Tuesday, 12 March 2013
eheu!
Shark, Tiger and Squirrel attend a Latin lesson at Stowe School, one of the most expensive private schools in England.
No, honestly! I'm not making it up!
Look, we really did smuggle in the snoffle-grobbling home educated stringlings, Shark, Tiger and Squirrel! Honest!
I snapped a crafty photo of Stowe entrance hall.
Quite frankly, I couldn't believe we were let in the place, knowing how our snuff-grimbling family is one of the nether-dwelling wanglers, only half-a-rung up the social ladder above the stoat lickers and ferret sniffers.
But becoz I is a nice girl, I will draw a discreet veil over the lesson. Commentary would not be right. Even though I haz took a PGCE, haz tort, haz opinions, and woz put in the frame for a teeching job here in 1994. I will merely say that from this experience inside the hallowed halls, my snoffle-grobblers came out with sudden (and not entirely unexpected) grateful thankfulness for our own fortnightly Lingua Latina.
The only other comment to add is that my mother-in-law sent all her juniors to boarding school by persuading herself the reason was educational excellence, when in reality it was so that her offspring would mingle with the right sort of people. Boarding schools perform this social function admirably. As, indeed, does home education.
Here, have an opinion from 2010. It hasn't much changed. Classics should be taught in state maintained schools.
Monday, 11 March 2013
There was no need to frisk me for frogs on the way out
We enter a room which is festooned in skulls, bones, skin, and animal parts, and for a moment I think I might have strayed into a therapy room for the disturbed, where we are invited to share our fantasies regarding dead things and what we like to do with them, but no, it's an educational workshop at Whipsnade Zoo called Touch and Talk.
I feel a bit squeamish sticking my fingers up a
dead oryx's nose. Why, I don't know, because I am happy
enough to wrap myself in beaten and dyed animal skin. It doesn't make sense, does it? But leather is a fantastic material. I can't help it. I am addicted to it. I will even confess to
sniffing it, deeply.
In my defence, sniffing is the one sure way to tell between
leather and pleather. Plastics these days can be so very
convincing! Real dead animal skin carries a smell.
Ahem. Well, like I said, it's actually not a therapy session where we confess our secret addictions to animal skin. It's an educational room, teaching us not to buy dead animal skins on holiday. Except for the skins of cows, goats, pigs, we can buy those, apparently. They're not a problem. It's the tigers. (Although I do find myself wondering where I can get hold of some cheetah.)

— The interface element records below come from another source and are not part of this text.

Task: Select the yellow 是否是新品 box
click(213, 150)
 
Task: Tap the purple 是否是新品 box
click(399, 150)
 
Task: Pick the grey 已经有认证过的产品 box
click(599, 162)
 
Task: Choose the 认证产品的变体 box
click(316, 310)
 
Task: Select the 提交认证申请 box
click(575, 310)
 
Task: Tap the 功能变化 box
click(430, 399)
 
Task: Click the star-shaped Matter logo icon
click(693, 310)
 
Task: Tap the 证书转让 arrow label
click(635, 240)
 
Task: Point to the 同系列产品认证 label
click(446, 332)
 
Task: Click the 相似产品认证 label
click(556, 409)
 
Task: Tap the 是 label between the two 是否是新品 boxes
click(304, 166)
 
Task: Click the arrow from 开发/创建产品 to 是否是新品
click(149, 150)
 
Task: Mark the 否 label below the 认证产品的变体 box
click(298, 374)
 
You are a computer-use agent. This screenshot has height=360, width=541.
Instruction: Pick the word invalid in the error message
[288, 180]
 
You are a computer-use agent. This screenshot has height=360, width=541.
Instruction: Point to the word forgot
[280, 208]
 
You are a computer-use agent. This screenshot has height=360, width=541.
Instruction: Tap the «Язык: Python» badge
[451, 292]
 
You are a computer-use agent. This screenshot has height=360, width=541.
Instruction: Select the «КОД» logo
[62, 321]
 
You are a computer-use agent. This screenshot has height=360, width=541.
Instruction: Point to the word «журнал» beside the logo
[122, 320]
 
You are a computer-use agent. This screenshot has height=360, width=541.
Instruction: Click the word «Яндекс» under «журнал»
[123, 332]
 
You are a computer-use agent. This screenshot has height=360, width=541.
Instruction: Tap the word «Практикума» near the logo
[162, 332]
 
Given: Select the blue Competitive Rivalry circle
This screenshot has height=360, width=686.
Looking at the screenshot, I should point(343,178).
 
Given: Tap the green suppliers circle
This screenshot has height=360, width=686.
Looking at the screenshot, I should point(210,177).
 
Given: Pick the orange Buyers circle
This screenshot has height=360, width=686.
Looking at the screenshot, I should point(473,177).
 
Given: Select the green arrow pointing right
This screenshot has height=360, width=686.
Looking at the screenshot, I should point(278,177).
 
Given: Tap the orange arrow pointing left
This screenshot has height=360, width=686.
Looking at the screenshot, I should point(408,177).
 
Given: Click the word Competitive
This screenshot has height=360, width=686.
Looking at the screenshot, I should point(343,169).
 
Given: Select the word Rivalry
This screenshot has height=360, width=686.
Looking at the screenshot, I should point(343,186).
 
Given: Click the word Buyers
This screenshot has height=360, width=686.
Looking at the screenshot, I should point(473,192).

But then! I fall in love with a frog! I'm sure Mr Froggy isn't endangered! I want to touch him all over, stroke his little head and put him in my pocket and live with him forever and I promise I will never, ever, skin it. Well, not while it's alive, obviously.
We reassemble after lunch for the Working With Animals session. Following the fine tradition of all secondary school careers talks, there is my daughter, slumped over the desk, head on her folded arms, her vacant eyes staring into nothingness. I never worry. She will come to life if you shout Horse!
It may be the careers session, but we get onto the aspect of working with dead things pretty quickly.
We all liven up to some forensic analysis. Our group of mamas enters into the spirit of How did it die? with great enthusiasm. I feel like Hercule Poirot! We decide our hapless red kite victim was poisoned, shot at, stabbed, and had its neck broken. The chickens did it in the library.
Finally! Both workshops are done, and we can take ourselves off for a ramble round Whipsnade!
I don't go far. Forget what I said about the frog. I am in love with these mongooses now. I want to be a mongoose. It would be fantastic. You get to run about all day long, eat stuff, go to sleep, engage in hours of indiscriminate, naughty misbehaviour just for fun, and then you can start it all over again the next day. And no-one wants to spread out your little pelt in front of the fire to roll about on it. Sounds like a perfect life.